Troubled online DVD rental site Netflix continued its ongoing struggles with a massive stock drop in response to its latest quarterly statement, according to Bloomberg.
On Monday, October 24, Netflix's stock ended the day at nearly $120 per share, around where it has lingered since the big price drop in September that followed it announcing plans to split into separate streaming and rental companies. At the start of the day Tuesday, the company's stock opened at $74.90 per share, a decline of more than 35 percent.
With the latest drop, Netflix has now lost more than $10 billion in market value since its highest point this July.
In part the company's ongoing troubles represent the difficulties it has had in expanding its content library and geographical base, but Netflix has also been rocked by poor management in regard to pricing decisions, often seeming directionless.
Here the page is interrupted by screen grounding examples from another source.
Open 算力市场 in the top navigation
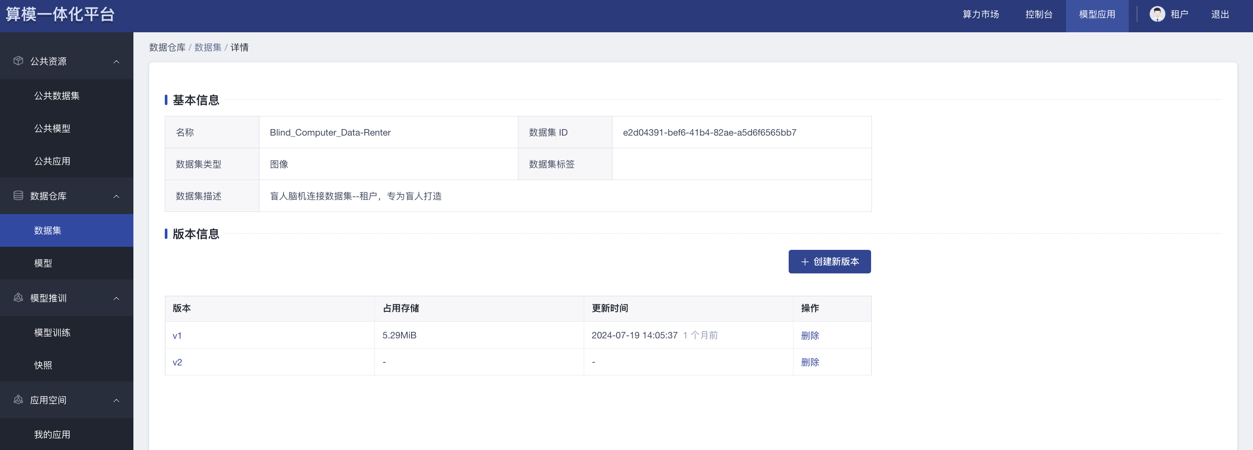 pyautogui.click(x=981, y=15)

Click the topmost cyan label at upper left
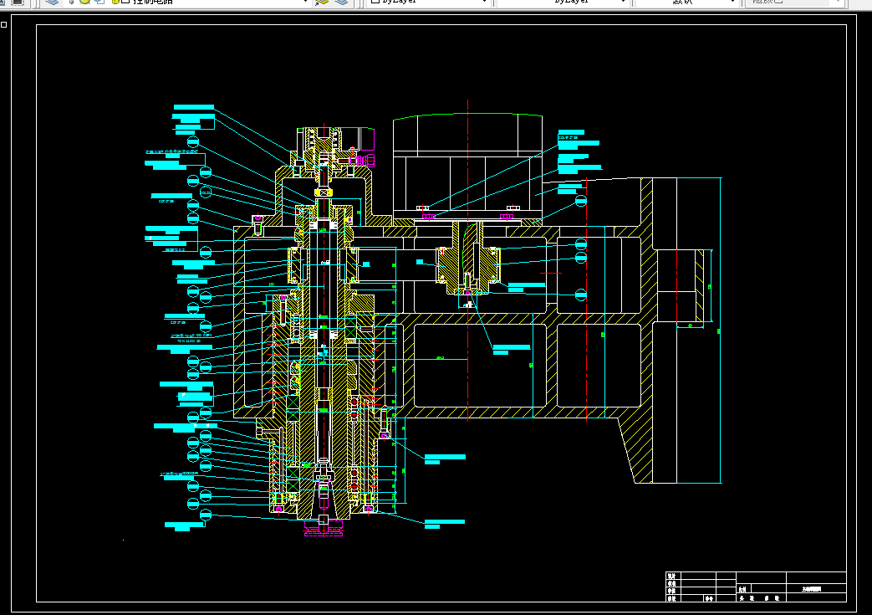193,107
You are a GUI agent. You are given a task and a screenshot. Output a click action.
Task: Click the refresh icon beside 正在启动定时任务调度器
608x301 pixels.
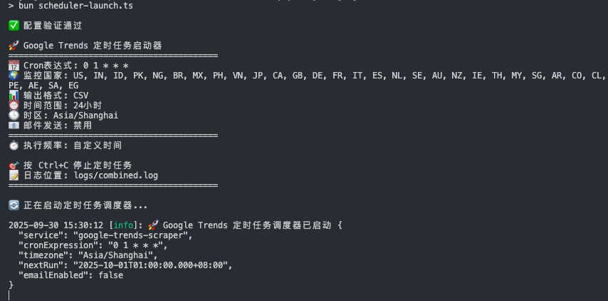[14, 205]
"The new baseline of [subscriber] metrics is troubling, management credibility has crumbled, international adoption is weak (as we suspected), content costs are mounting, and it is clearer that the DVD business accounts for the vast majority of profits," Tony Wible, an analyst at Janney Capital Markets and longtime critic of Netflix, said in a research note, according to The Wall Street Journal.
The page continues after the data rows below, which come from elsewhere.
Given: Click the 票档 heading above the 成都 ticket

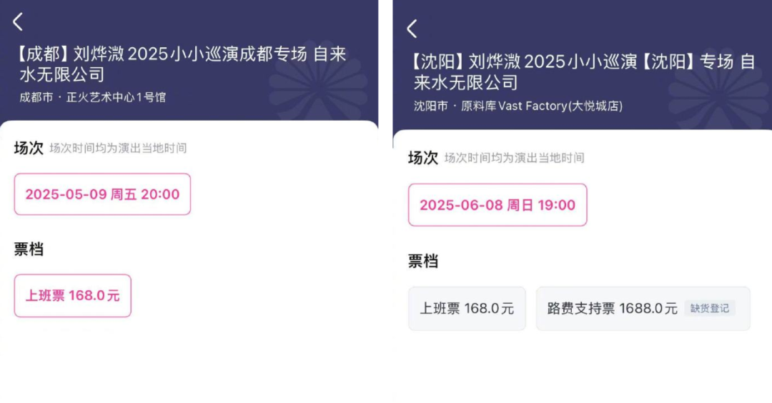Looking at the screenshot, I should (29, 249).
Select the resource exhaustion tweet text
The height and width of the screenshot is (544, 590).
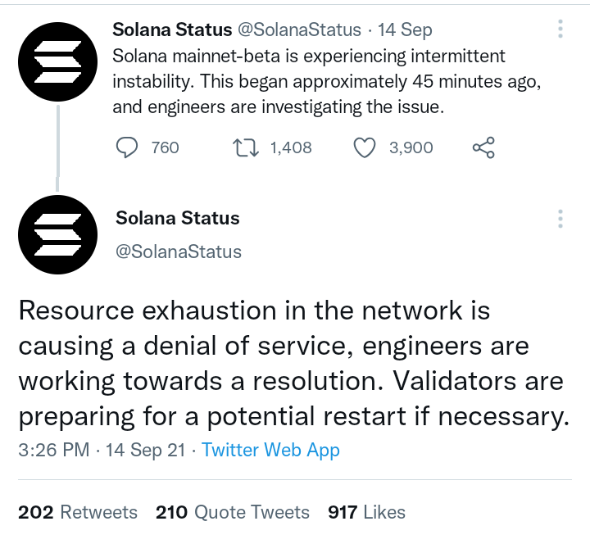coord(294,364)
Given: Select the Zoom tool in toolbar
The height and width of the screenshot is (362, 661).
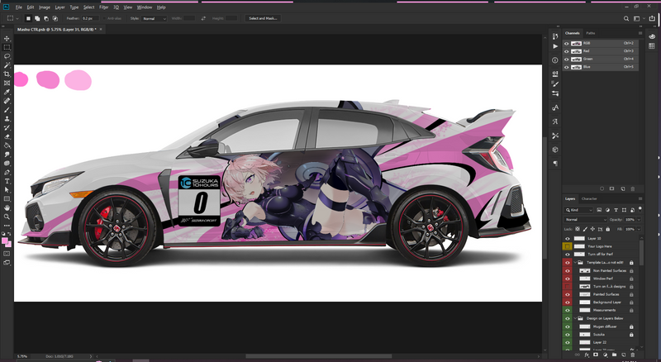Looking at the screenshot, I should (x=7, y=217).
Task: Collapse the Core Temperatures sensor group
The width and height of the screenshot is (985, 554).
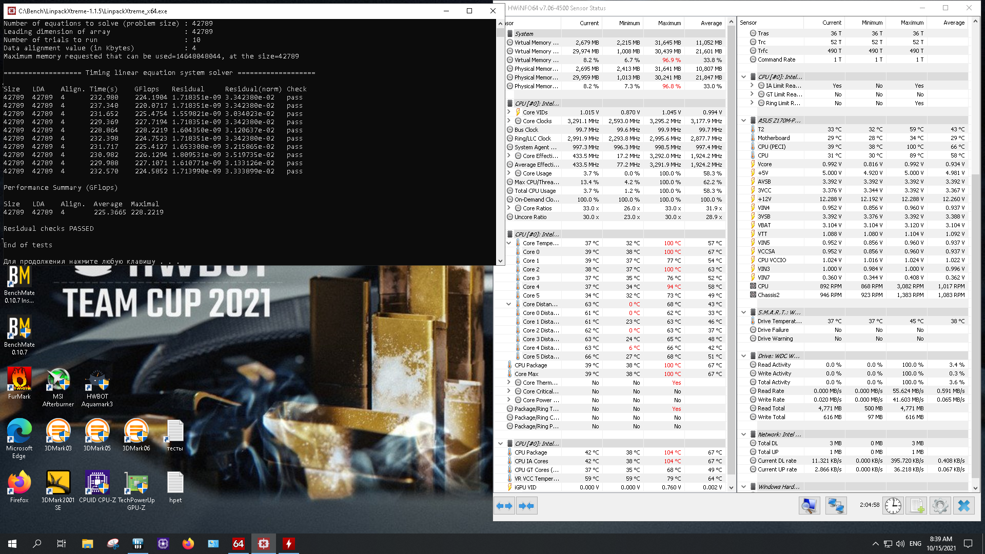Action: click(509, 243)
The biggest news of the day, however, and the driving force behind Netflix's dramatic drop is the news that the company saw a veritable exodus of users through the last quarter. More than 800,000 customers canceled their subscriptions with the service in the wake of the turbulent pricing changes, the decision to split the company and then the decision to instead keep the company together.
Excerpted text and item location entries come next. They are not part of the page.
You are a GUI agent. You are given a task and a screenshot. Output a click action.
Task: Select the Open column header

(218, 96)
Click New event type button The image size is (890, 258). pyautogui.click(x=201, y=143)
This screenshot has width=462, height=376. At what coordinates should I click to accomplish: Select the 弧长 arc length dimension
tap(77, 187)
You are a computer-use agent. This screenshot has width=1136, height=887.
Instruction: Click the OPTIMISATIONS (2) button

Bloomberg notes that the company had already lost ground with its initially projected losses of around 600,000 users, in contrast with the expectations of market analysts, who on average correctly predicted the larger losses. The latest cancellations bring the company down to around 24 million, a loss of more than 3 percent of their user-base.
At the same time, growth abroad served to counter some of those losses, with the total number of users declining by only 300,000 people. That international growth could increase with the company's recent introduction in the U.K. and Ireland, according to Bloomberg, as well as plans to expand further into South America.